As you begin to tour communities, your head will be racing with questions, reactions and things you notice from one community to the next. I recommend you buy a spiral notebook, writing questions and comments before and after you tour each community.

Deciding on the Right Assisted Living Community

After you tour a few communities, you’ll find the details blend together and your memories cease to different each tour. Some will eliminate themselves quickly. Some will make the final cut. In the end, you’ll need to rely on initial impressions and your notes to make that all-important decision on the community best for you and your family. Choosing the right assisted living community is a challenging task. Whether you are searching for yourself, a family member or a friend, you’ll want to make sure that the assisted living community is able to meet the physical and safety needs of the prospective resident.

At the time of her stroke, mom lived in North County San Diego – about 50 miles from me in Orange County. For almost 6 months after her original discharge, she went back and forth between skilled nursing and the hospital. At the time, it seemed like a good idea to keep her close to friends who could come and visit her while I was as at work. I was down to visit 4-5 times a week, mostly after what was a 50-60 hour work week.

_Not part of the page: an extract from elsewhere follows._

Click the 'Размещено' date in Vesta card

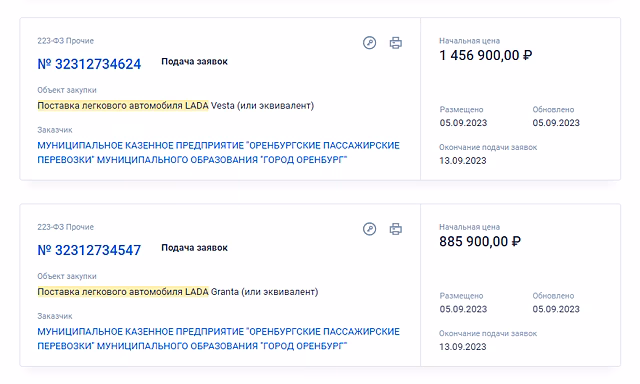tap(463, 123)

Choosing the location of an assisted living community will likely be the most important decision you make. For anyone, a move away from familiar surroundings can be stressful experience. Combine that with the emotional drain of accepting assisted living, and it’s easy to imaging the challenge your loved one is facing. You’ll likely be leaned upon frequently during this difficult adjustment period.

Here are a few things to consider as you choose the location of the community:

Make the commute easy. During the first weeks and months of assisted living, you will likely be the closest friend and confident for your loved one. If at all possible, choose a location that is close to your home and/or other family members that can regularly visit without negatively impacting their own responsibilities. Your loved one will look forward to your visits – even count on them. Make sure you are close enough to stop for a quick visit – even if it’s a short one.

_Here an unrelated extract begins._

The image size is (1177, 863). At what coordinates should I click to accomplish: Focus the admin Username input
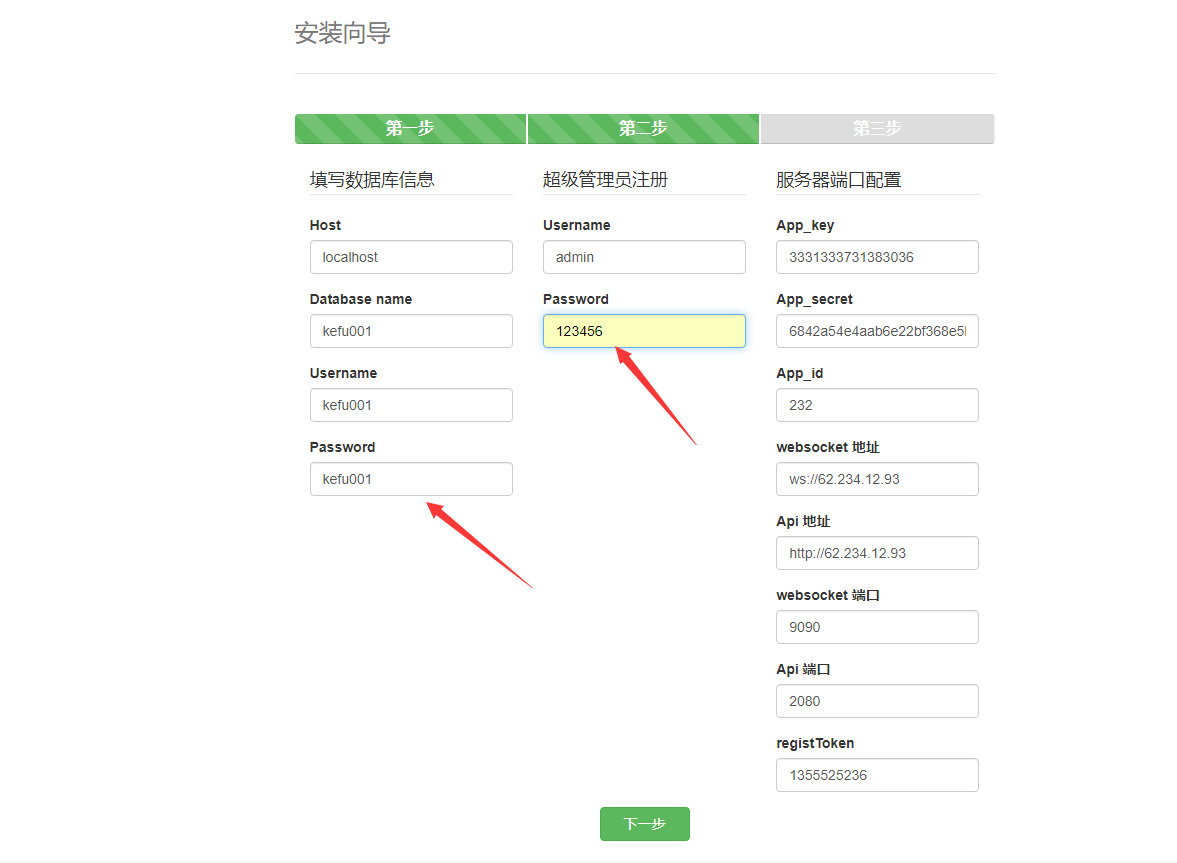click(x=644, y=257)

Don’t ignore the “nice” neighborhoods. It would seem that nicer neighborhoods would charge a premium. While it may be the case in some places, don’t take this for granted. I called or visited almost every place in a 15 mile radius of my house and all were about the same price. On a whim, I called a beautiful community near the beach – complete with ocean view – and it turned out to be the exact same price as communities in some of the less desirable neighborhoods in the county. Don’t let your lack of a phone call cause you to miss a great opportunity.

Match town size and options. Your loved one likely came from an independent environment where they could come and go as they please. Whether it was shopping at the mall, dining out or playing cards at the Senior Center, they had options. Make sure you locate them in an area that has a similar set of options to the area they came from. The transition will be less of a contrast and it will be easier to get them back into the swing of things.

Always remember what Andrea Arambula told me: “people rise to the challenge.” Because of our situation, I was faced with the need to make a quick decision: should I put my mother in a skilled nursing community or assisted living? In skilled nursing, she’d be by far the most advanced of any of the patients, though she still needed a lot of physical therapy. In assisted living, she’d be the least mobile, but would be on par socially with far more residents. With some encouragement from the admissions director, my mom and I chose the latter. She’s a fighter, and neither of us has ever regretted the decision. She certainly rose to the occasion.